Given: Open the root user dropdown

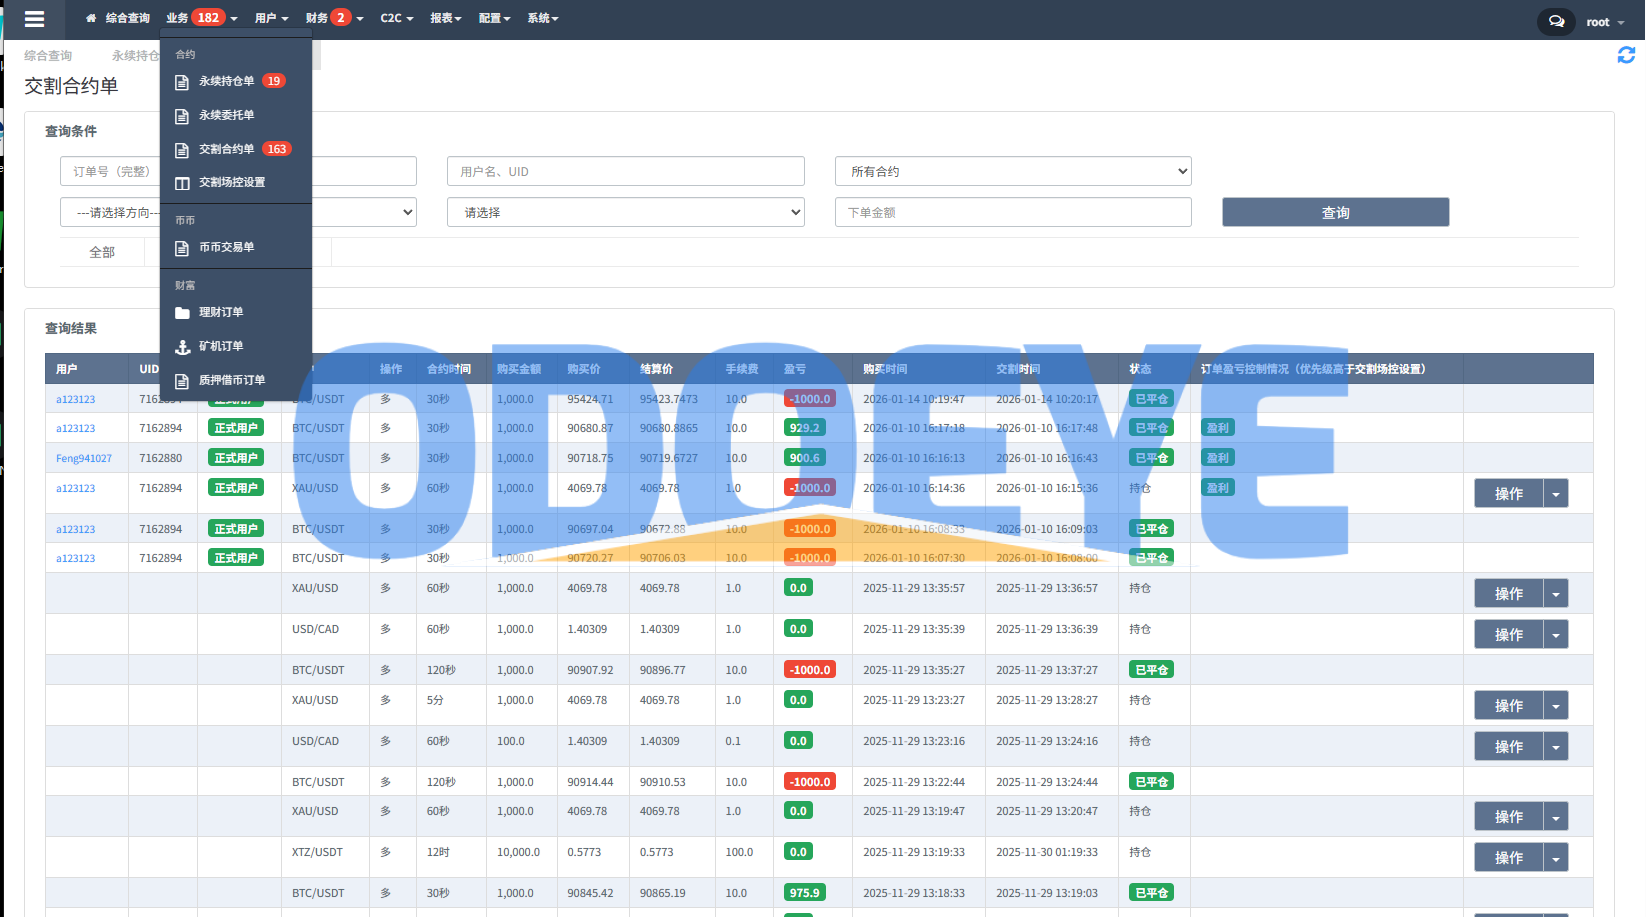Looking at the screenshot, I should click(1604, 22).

* * *

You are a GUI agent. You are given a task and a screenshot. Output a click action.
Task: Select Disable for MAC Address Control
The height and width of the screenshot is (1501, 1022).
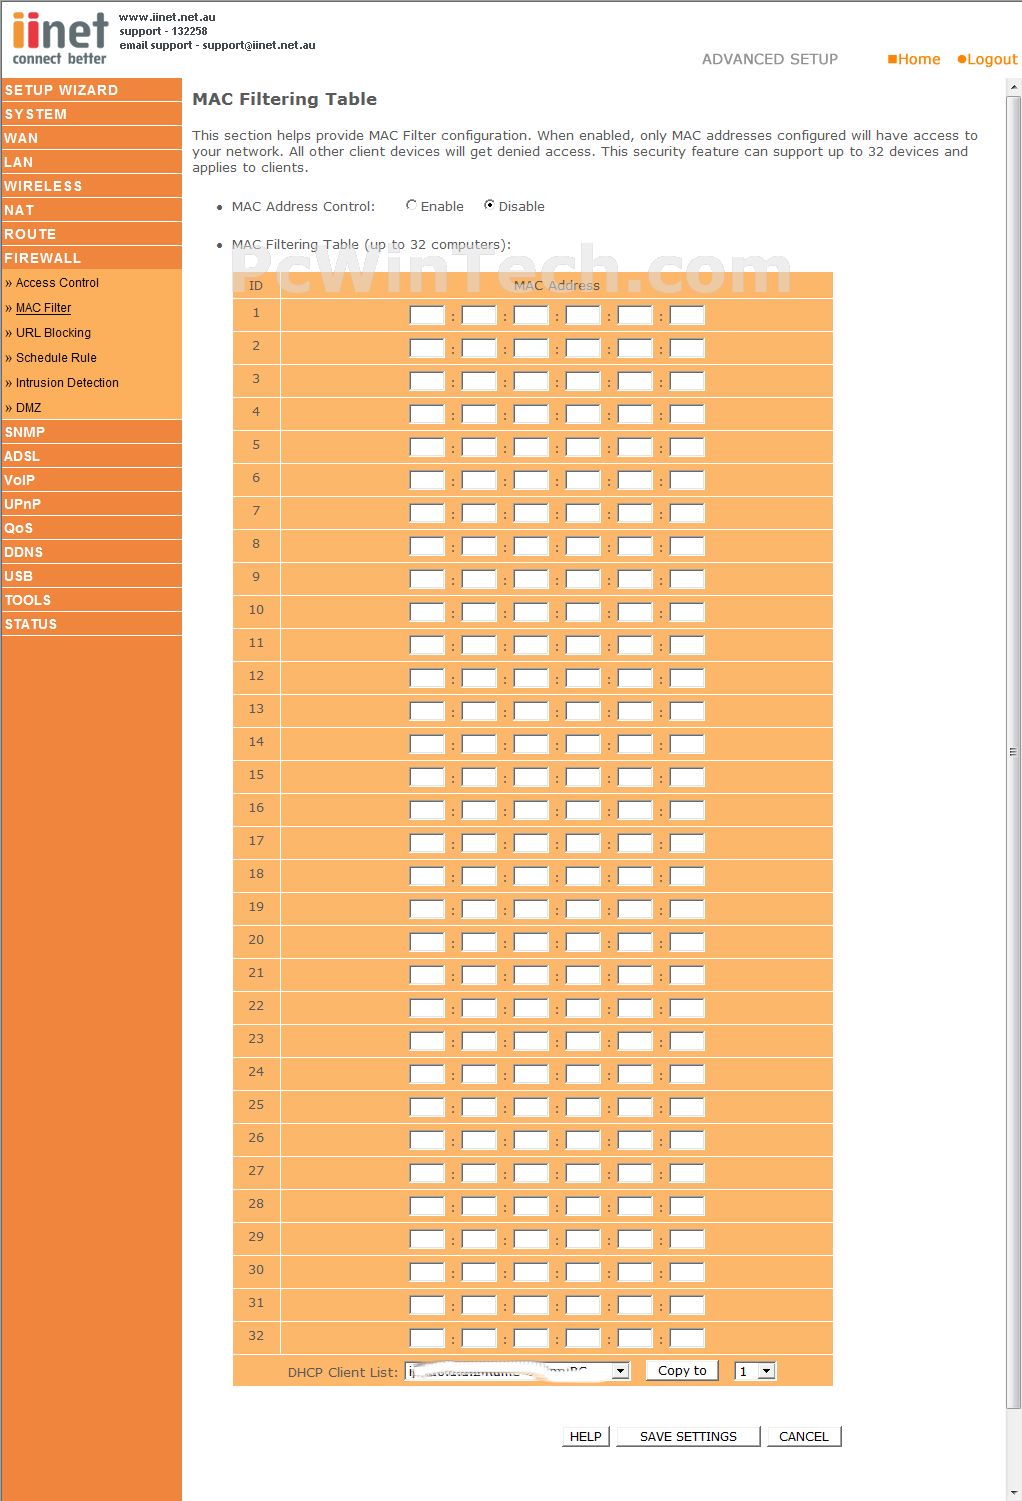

Exercise description:
Rewrite the lines of the records starting at the one containing "You are a GUI" and ending at the one containing "The height and", putting "Enable" in place of "Disable" and changing nothing else.

Written solution:
You are a GUI agent. You are given a task and a screenshot. Output a click action.
Task: Select Enable for MAC Address Control
The height and width of the screenshot is (1501, 1022).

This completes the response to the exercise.